Je n’ignore pas, Messieurs, que, malgré la certitude de celle vérité, quelques esprits peu favorablement disposés pour la chaire apostolique, ont voulu trouver à redire dans certaines décisions des souverains pontifes; mais il faut avouer, dit avec candeur le savant Tournély (282), que ces contradicteurs ne sont pas à la question, puisqu’il est impossible de montrer une seule décision solennelle des papes qui soit entachée d’erreur, alors même que l’on réussirait à prouver, ce que l’on ne fera pas mieux, qu’un pape ait erré comme simple docteur. Ce ne sont pas, ajoute Tournély, des faits incertains et ambigus, des expressions susceptibles d’un sens très-catholique qui peuvent établir une aussi étrange thèse. Ajoutons avec un front serein et imperturbable, que toutes les constitutions du saint siège ont été, dans tous les temps, irréformables, quand elles ont frappé l’erreur qui cherchait à infecter la saine doctrine; quand elles ont expliqué le vrai sens des Ecritures; quand elles ont publié ce qu’on devait croire de cœur, pour la justice, et professer de bouche pour être sauvé. Toujours alors, et sans exception aucune, Pierre a parlé par la bouche de ses successeurs, et a montré, comme l’écrivait saint Chrysostome à Eutychès, que ce prince des apôtres présidait et vivait toujours, dans la personne de ceux qui lui succédaient, pour instruire ceux qui désiraient connaître la vérité de la foi.

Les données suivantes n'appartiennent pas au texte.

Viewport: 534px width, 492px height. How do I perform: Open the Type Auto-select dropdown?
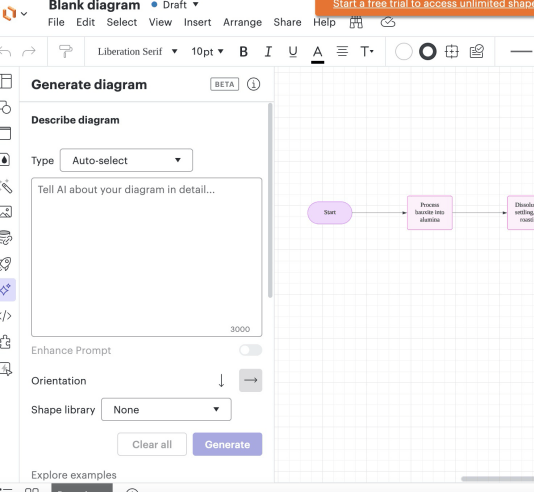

Convaincu nous-même par les paroles de Jésus-Christ, et par la constante tradition des Pères, nous ne craignons pas de proclamer, qu’avant tout concile œcuménique, les constitutions du saint-siége doivent être regardées comme des règles certaines et immuables de foi catholique. II est vrai que le consentement de l’Eglise universelle est toujours venu se joindre aux décisions des papes et sanctionner, s’il est permis de le dire, les règles de foi qu’ils avaient publiées. Mais pourquoi ce consentement? Pourquoi? Parce qu’il faut, disait autrefois saint Irénée, qui fut la lumière de l’Orient et de l’Occident, il faut que toute Eglise manifeste son accord avec l’Eglise romaine, à cause de sa principale principauté. Cette barque de Pierre, dit saint Ambroise, ne connaît pas les bouleversements; la prudence y navigue toujours; la perfidie de l’erreur en est perpétuellement bannie, et la foi y respire en toute assurance: Non turbatur ista (navis) quœ Petrum habet, in qua prudentia navigat, abest perfidia, fides spirat.